### [INPUT]
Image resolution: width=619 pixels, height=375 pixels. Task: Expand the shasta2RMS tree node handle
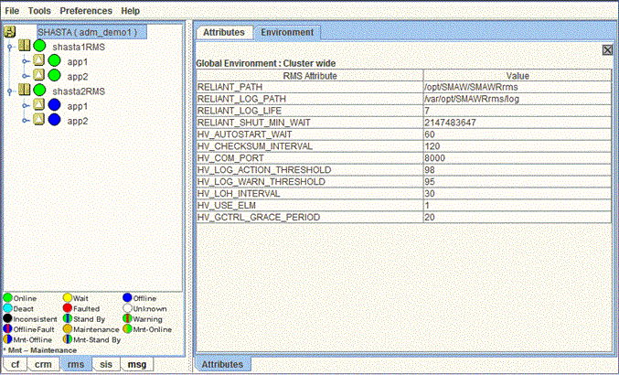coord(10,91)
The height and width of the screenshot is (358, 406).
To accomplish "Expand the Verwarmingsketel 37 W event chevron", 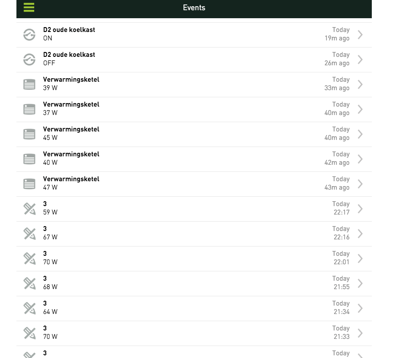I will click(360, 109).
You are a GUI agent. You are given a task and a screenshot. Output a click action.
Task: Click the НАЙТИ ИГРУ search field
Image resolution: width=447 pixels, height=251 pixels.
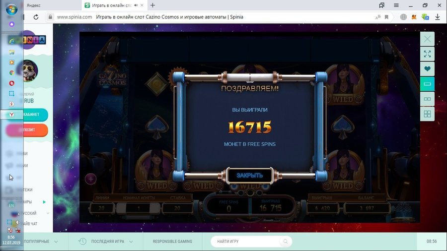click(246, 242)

* * *

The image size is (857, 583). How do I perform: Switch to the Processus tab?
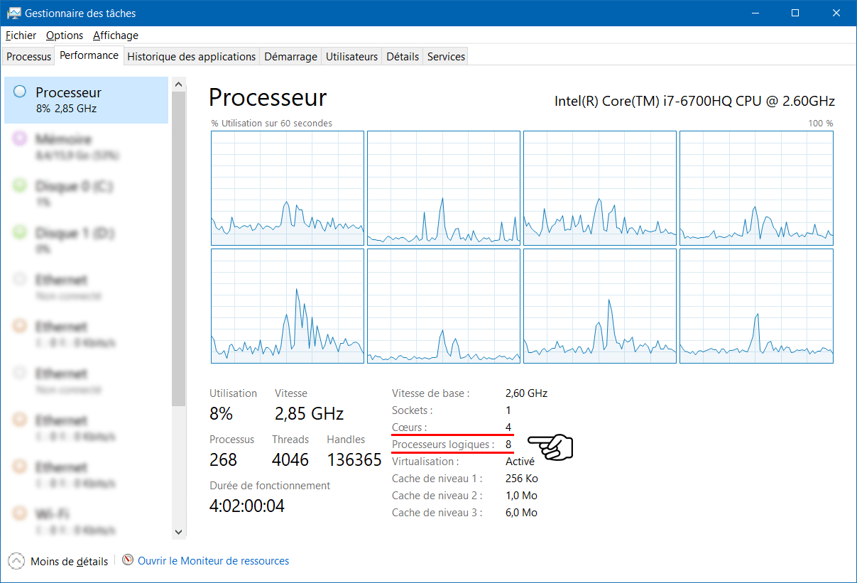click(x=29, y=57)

...

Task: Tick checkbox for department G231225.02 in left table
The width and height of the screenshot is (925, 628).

### [TASK DESCRIPTION]
In the listing above, the lines from the one containing "Task: Tick checkbox" through the one containing "The width and" must be set down exactly, with no other lines.

### [FINISHED TASK]
Task: Tick checkbox for department G231225.02 in left table
The width and height of the screenshot is (925, 628).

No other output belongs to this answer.